L’Italia oggi ha bisogno di noi per capire la differenza tra integrazione e assimilazione
Del resto le esigenze di queste persone, le loro aspettative, non sono le stesse di chi raggiunse questo continente negli anni ‘50 e ‘60. Trovare un lavoro, una casa, comunicare e ambientarsi in Australia non è un problema per quasi nessuno di questi ragazzi. Per nessuno di noi l’emigrazione si è presentata come una necessità. Per molti di noi atterrati in Australia l’emigrazione è una scelta, ponderata in silenzio. Una scelta che richiede coraggio per essere presa, sacrifici per essere portata avanti, ma sempre nella solitudine di un generale abbandono e di un cinico distacco. L’emigrazione sta cambiando: la maggior parte dei nuovi migranti ha tra i 25 e i 31 anni, ha una laurea o un diploma, proviene dalle regioni ricche del Nord Italia e di estrazione sociale media e medio alta. Si tratta di persone istruite, capaci di calcolare i costi individuali della loro scelta migratoria. La consapevolezza della scelta individuale non esclude però la responsabilità di politica e istituzioni. Chi lascia il paese paga il prezzo della mancanza di prospettive adeguate. Abbandonare i singoli migranti nella loro esperienza all’estero, invece di prevederla e inquadrarla in una prospettiva costruttiva, incrementa piuttosto che ridurre il costo sociale di questo esodo. Perché allora non estendere le opportunità di tirocinio e brevi esperienze di lavoro al periodo post universitario, il più delicato in assoluto per il futuro di carriera dei laureati?
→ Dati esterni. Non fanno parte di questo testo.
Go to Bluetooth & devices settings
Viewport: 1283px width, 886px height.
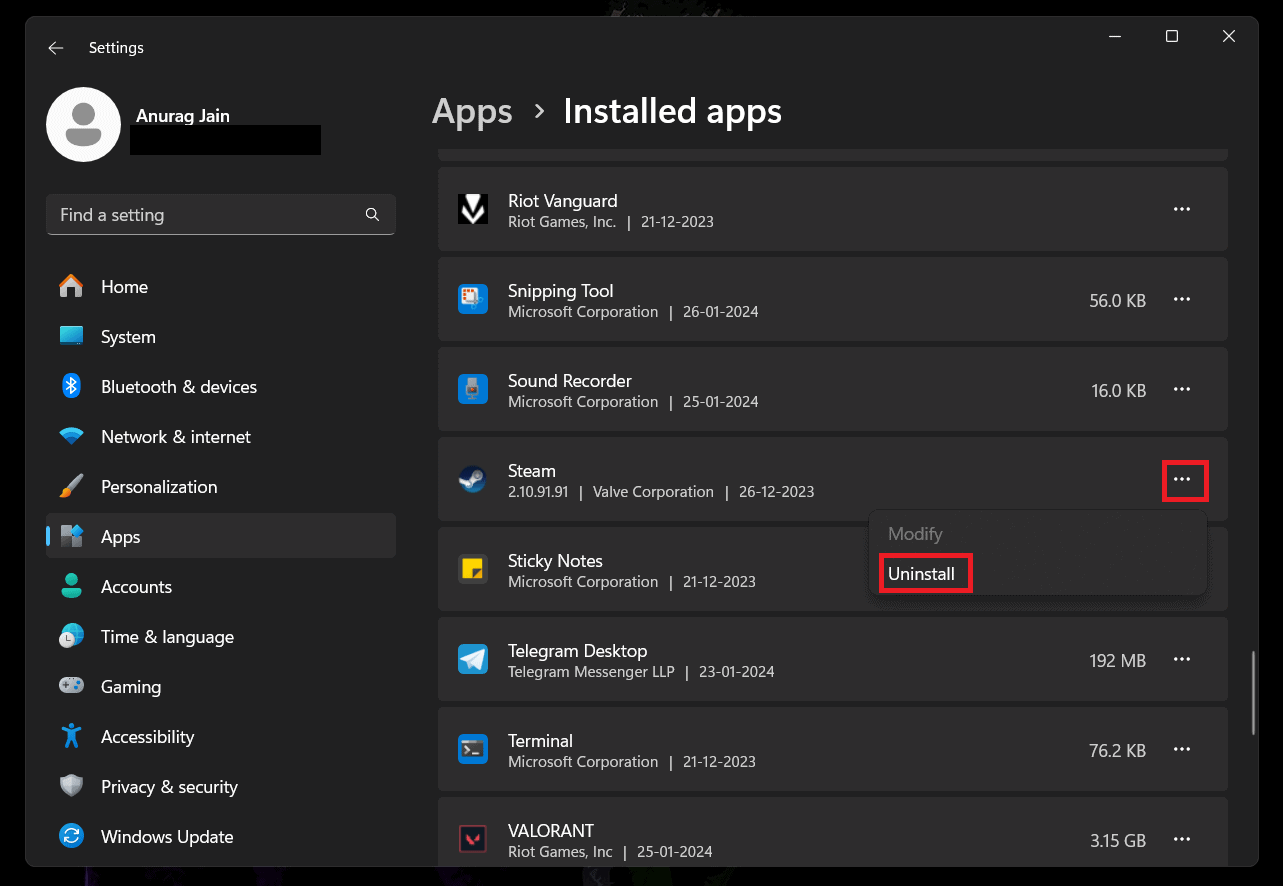coord(178,387)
Perché non attivare le istituzioni rappresentative all’estero per raggiungere ed estendere accordi bilaterali e creare opportunità di inserimento lavorativo dei nuovi arrivati, invece di lasciarli in balia del sistema dei visti e di questo o quel datore di lavoro? Perché tutto questo deve essere lasciato all’iniziativa di singole associazioni e al loro ammirabile entusiasmo, invece di essere programmato e discusso nelle sedi competenti? Perché non dovrebbe essere nell’interesse di uno Stato, che su questi giovani ha investito per oltre 20 anni della loro vita, aiutarli a rendere più effettiva e produttiva l’esperienza migratoria, invece di lasciare ciascuno al proprio tortuoso percorso, alla ricerca di un incerto successo, giorno dopo giorno, di fronte ad una distanza più incolmabile e ad un ritorno più incerto?
La via verso i propri sogni, per la maggior parte di noi, è una strada scoscesa, angusta e tortuosa, di cui a stento si vede il prossimo passo: mentre guidavo per la prima volta fuori da Melbourne e guardavo ammutolito quelle incolmabili distanze scorrere dal finestrino, fino all’orizzonte, su strade larghe e vuote, mi ero distaccato per sempre dalla via dei miei sogni. Ora l’unico modo per riavvicinarmi a quella via è il ritorno al mio Paese, l’Italia. Questa è però una via quanto mai erta e impervia, sospesa tra un presente pieno di piccole conquiste e grandi incertezze, e un futuro ancora più vago, come la speranza di un filo teso su questa enorme distanza.